**Excerpt to read:**
==========

Some features of the approaches were already familiar to staff, such as the selective use of Strengths & Difficulties Questionnaire (SDQ; Goodman, 2001) and the Boxhall Profile (2018), as well as visual methods where children display a drawing of a ‘happy face’ or a ‘sad face’ on their desks or coat pegs.

‘Staff training’ was familiar to participants as it is embedded within school culture, such as inset days. There was a sense that a whole school approach can only serve to assist staff, and would be more likely to lead to the early identification of pupils who may be struggling.

“everyone’s included. The admin, lunch time, everybody. Definitely the whole school need to do it together, not just the teachers…. it’s teamwork. You have to be in it together” Teaching Assistant, Norfolk

Theme Two: Barriers to and Harms of Early Identification

Echoing the results of our recent systematic review (Soneson et al., 2020), perceived barriers to the implementation of early identification programmes in schools focussed on lack of time and resources, the burden of responsibility and risk, parental engagement, the need for programmes to be age appropriate and factors that impede accuracy and reliability. Perceived harms of early identification such as increasing stigma and labelling were raised.

Lack of Time and Resources

Although MH was seen as easy to integrate with physical health topics into curriculum (PSHE), both teachers and parents were concerned that there would not be enough time to include mental health education in the curriculum.

“I think the biggest factor would be time. Time fitting it into our curriculum. We’re struggling to fit everything that we need to fit into the curriculum as it is.” Headteacher, Cambridgeshire

Both teachers and parents were particularly worried about the time involved in carrying out universal screening, and wondered if this was warranted in order to identify a relatively small number of children. The extra burden on staff was also acknowledged:

“delivery time to do it and not just carrying out the questionnaire, but collating the results and analysing everything.” Class teacher, Norfolk.

==========

**Information shown:**
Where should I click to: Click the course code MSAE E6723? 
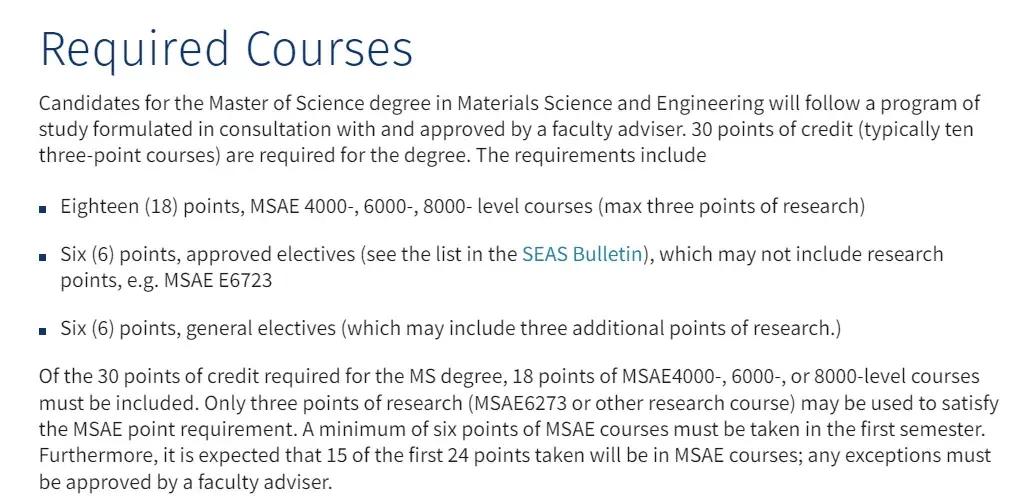click(218, 281)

==========

**Brief A:** How would you translate this sentence from the excerpt on early identification in schools into Spanish: "‘Staff training’ was familiar to participants as it is embedded within school culture, such as inset days."?
**Brief B:** Print the passage of the excerpt on early identification in schools from "Theme Two: Barriers" up to and including "in the curriculum.".

**Full solution A:** La «formación del personal» resultaba familiar a los participantes, ya que está integrada en la cultura escolar, como en el caso de las jornadas de formación interna.

**Full solution B:**
Theme Two: Barriers to and Harms of Early Identification

Echoing the results of our recent systematic review (Soneson et al., 2020), perceived barriers to the implementation of early identification programmes in schools focussed on lack of time and resources, the burden of responsibility and risk, parental engagement, the need for programmes to be age appropriate and factors that impede accuracy and reliability. Perceived harms of early identification such as increasing stigma and labelling were raised.

Lack of Time and Resources

Although MH was seen as easy to integrate with physical health topics into curriculum (PSHE), both teachers and parents were concerned that there would not be enough time to include mental health education in the curriculum.